§ What the task asks
Rewrite the records from the start through the line with "pyautogui.click(x=306, y=1028)", changing "double-chevron icon" to "double-arrow icon" and leaving everything else as it is.

[Lines of data]

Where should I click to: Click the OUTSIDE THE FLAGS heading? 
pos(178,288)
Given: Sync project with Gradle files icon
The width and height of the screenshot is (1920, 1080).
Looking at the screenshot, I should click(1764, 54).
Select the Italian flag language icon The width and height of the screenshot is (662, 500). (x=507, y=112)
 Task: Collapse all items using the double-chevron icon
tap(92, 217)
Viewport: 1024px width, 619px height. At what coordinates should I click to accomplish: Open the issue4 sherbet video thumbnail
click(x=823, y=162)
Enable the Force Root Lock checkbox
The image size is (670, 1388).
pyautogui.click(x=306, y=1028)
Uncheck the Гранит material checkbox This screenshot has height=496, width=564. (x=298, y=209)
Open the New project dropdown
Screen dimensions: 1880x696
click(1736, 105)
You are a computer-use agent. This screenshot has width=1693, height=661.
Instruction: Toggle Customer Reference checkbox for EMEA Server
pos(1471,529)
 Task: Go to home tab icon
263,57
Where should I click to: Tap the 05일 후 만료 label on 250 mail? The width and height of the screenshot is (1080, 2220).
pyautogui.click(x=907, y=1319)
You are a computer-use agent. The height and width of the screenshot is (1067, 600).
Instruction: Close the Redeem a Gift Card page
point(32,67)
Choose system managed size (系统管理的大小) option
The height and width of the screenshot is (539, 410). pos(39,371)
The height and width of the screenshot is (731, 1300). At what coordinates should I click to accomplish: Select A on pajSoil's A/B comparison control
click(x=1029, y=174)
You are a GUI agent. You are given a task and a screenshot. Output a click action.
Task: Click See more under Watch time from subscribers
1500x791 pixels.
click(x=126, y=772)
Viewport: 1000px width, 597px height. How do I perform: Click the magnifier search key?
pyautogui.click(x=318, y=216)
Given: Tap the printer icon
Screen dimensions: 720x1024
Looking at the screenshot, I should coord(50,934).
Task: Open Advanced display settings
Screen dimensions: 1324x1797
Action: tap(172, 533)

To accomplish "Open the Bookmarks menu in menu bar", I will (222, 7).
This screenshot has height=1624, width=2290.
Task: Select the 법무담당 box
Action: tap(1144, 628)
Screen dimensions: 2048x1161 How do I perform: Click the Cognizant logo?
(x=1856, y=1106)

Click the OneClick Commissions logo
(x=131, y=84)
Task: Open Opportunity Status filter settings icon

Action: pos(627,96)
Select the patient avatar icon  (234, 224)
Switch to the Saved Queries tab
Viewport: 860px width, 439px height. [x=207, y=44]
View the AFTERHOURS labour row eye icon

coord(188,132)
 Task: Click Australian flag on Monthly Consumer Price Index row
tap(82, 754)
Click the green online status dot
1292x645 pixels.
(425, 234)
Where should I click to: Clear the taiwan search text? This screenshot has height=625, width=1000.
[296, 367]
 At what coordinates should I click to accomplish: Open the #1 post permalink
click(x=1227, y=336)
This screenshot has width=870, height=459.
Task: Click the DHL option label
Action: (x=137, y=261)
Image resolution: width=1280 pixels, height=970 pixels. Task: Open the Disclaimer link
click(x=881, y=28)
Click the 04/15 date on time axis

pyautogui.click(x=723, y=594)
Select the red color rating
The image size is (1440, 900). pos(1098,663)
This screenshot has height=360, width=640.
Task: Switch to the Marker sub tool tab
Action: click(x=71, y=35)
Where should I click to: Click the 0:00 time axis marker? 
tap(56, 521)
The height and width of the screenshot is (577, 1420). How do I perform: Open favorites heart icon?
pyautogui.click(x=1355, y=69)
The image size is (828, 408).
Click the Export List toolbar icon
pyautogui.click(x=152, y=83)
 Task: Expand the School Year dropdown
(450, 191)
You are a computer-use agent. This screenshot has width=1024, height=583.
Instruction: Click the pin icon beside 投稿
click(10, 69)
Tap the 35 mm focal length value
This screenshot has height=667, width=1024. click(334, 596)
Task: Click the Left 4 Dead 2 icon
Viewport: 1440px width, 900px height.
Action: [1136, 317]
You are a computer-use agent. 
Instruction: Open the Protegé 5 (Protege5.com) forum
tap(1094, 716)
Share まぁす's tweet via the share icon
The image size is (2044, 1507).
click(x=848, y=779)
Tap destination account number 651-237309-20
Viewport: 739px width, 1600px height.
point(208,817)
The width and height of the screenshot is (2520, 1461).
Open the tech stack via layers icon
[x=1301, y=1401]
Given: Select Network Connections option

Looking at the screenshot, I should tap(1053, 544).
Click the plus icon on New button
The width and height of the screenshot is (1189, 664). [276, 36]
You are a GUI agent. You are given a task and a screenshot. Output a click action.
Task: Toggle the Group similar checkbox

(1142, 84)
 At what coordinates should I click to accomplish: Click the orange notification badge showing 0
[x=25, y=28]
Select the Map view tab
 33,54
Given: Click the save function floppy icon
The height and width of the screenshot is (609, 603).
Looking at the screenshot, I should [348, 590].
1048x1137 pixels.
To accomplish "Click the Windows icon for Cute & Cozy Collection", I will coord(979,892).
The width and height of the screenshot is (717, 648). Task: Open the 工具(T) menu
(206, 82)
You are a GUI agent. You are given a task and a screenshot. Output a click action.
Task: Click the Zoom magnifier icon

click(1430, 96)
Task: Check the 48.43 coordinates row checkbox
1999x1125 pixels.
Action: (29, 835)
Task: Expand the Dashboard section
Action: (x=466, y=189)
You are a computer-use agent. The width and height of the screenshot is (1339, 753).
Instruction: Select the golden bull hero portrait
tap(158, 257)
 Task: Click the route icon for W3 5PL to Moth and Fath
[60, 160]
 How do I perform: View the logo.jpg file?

§ Exercise output
Where should I click to: Click the OUTSIDE THE FLAGS heading? 
pos(178,288)
Given: Sync project with Gradle files icon
The width and height of the screenshot is (1920, 1080).
Looking at the screenshot, I should click(1764, 54).
Select the Italian flag language icon The width and height of the screenshot is (662, 500). (x=507, y=112)
 Task: Collapse all items using the double-arrow icon
tap(92, 217)
Viewport: 1024px width, 619px height. At what coordinates should I click to accomplish: Open the issue4 sherbet video thumbnail
click(x=823, y=162)
Enable the Force Root Lock checkbox
The image size is (670, 1388).
pyautogui.click(x=306, y=1028)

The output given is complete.